Se analiza la difusión de una campaña contra la selección argentina, que se presenta con dos vertientes: el odio por la "intensidad" del juego argentino y una teoría conspirativa que tilda a Argentina de "país racista". Esta última se vio impulsada por publicaciones en redes sociales, replicadas por Samuel Jackson, que citaban a estudios universitarios y a la "teoría crítica de la raza" de la ideología "woke".
Se argumenta que la ideología woke busca exacerbar las diferencias sociales para generar conflictos, identificando al "hombre blanco" como opresor de minorías. En este contexto, se señala que la ausencia de jugadores afrodescendientes en la selección argentina se interpreta como evidencia de racismo, a pesar de que la población afrodescendiente en Argentina es mínima (0,7%) en comparación con otros países como Estados Unidos (14%) o Colombia (10%).

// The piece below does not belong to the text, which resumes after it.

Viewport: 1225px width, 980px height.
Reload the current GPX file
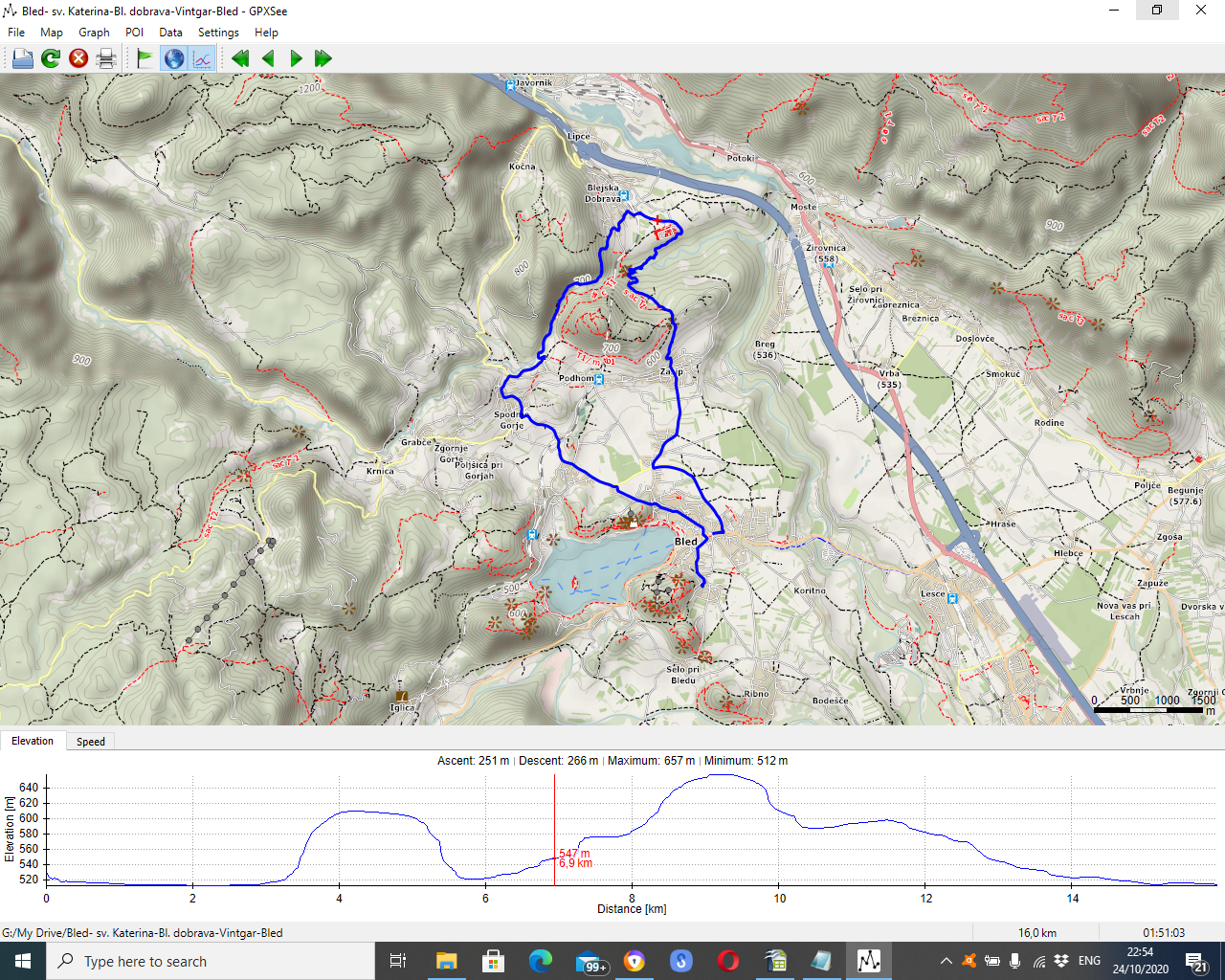(x=51, y=58)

Se explica que la baja presencia de afrodescendientes en Argentina se debe a razones históricas, como la poca llegada de esclavos africanos y la abolición temprana de la esclavitud. Además, se destaca que la discriminación es baja y el mestizaje es alto, lo que para la ideología woke es "terrible" porque necesita diferencias marcadas para crear conflicto. Se concluye que Argentina es un país poco racista, incluso un "oasis" en el mundo en términos de convivencia racial, donde el término "negro" puede usarse cariñosamente sin connotaciones negativas.